Copy everything from the line containing "You are a GUI" down to the last of the lines below, leaving out the pictures.

Input for this task.
START
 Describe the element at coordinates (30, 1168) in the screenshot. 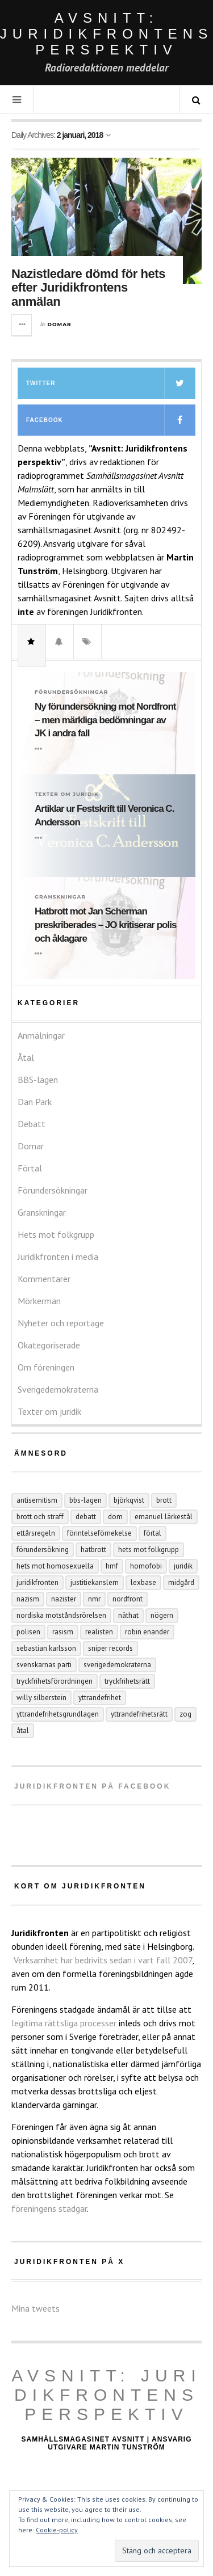

I see `Förtal` at that location.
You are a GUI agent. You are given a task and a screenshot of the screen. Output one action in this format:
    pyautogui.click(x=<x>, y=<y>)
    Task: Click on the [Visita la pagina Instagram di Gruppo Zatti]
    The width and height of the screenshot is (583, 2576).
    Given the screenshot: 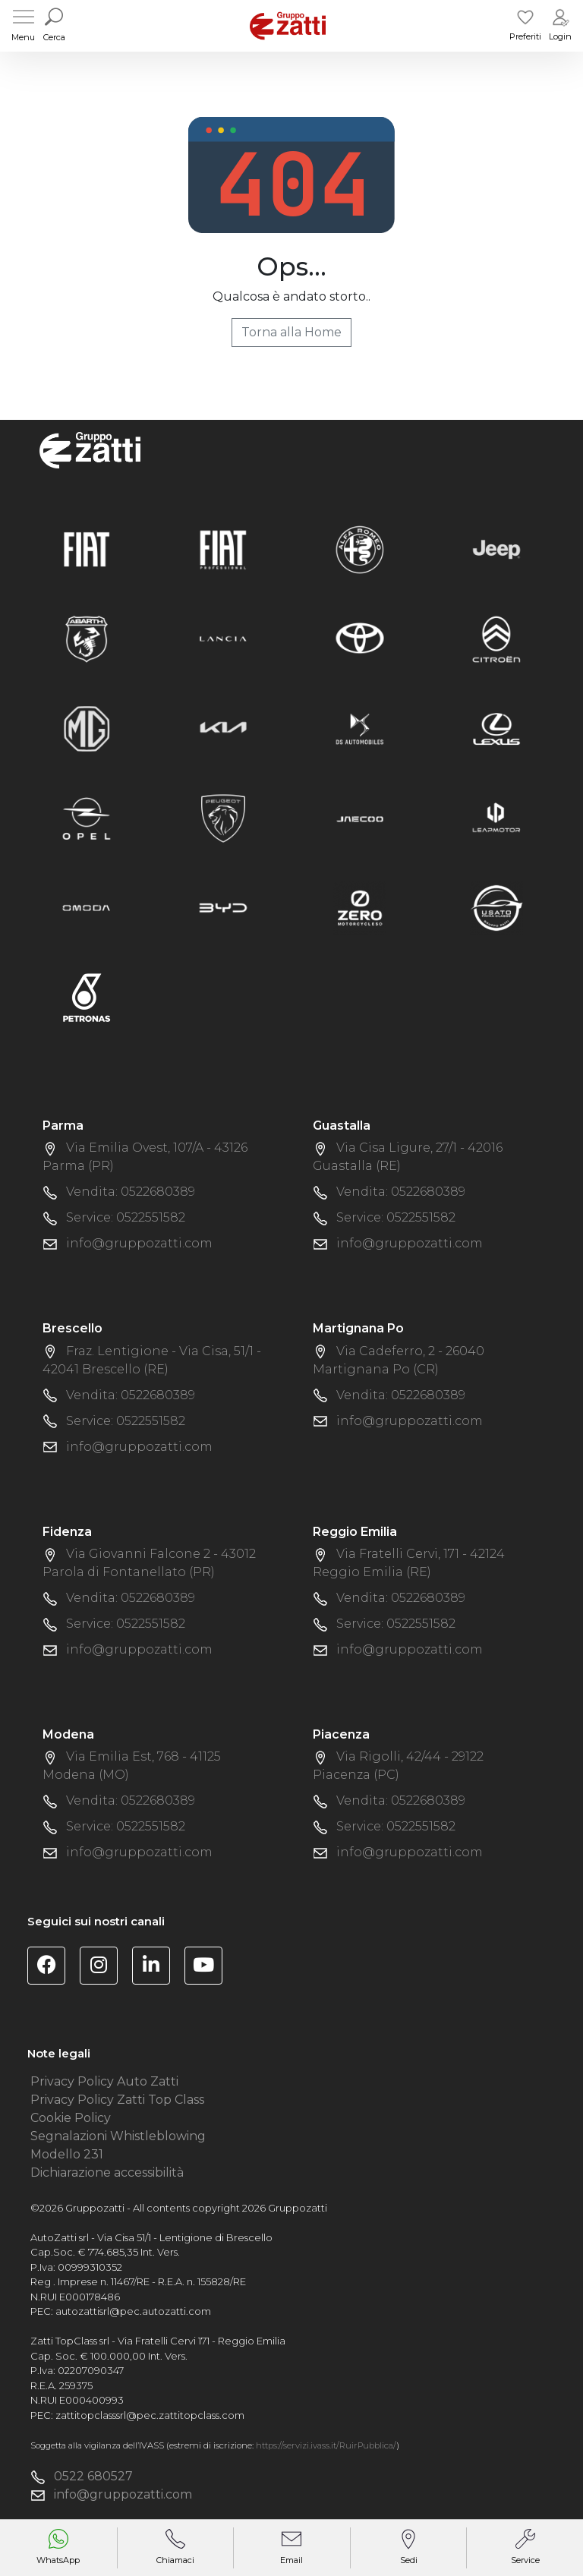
END
Result.
You are a GUI agent. You are given a task and a screenshot of the screen. Output one action in this format:
    pyautogui.click(x=<x>, y=<y>)
    Task: Click on the [Visita la pagina Instagram di Gruppo Zatti]
    The width and height of the screenshot is (583, 2576).
    Given the screenshot: 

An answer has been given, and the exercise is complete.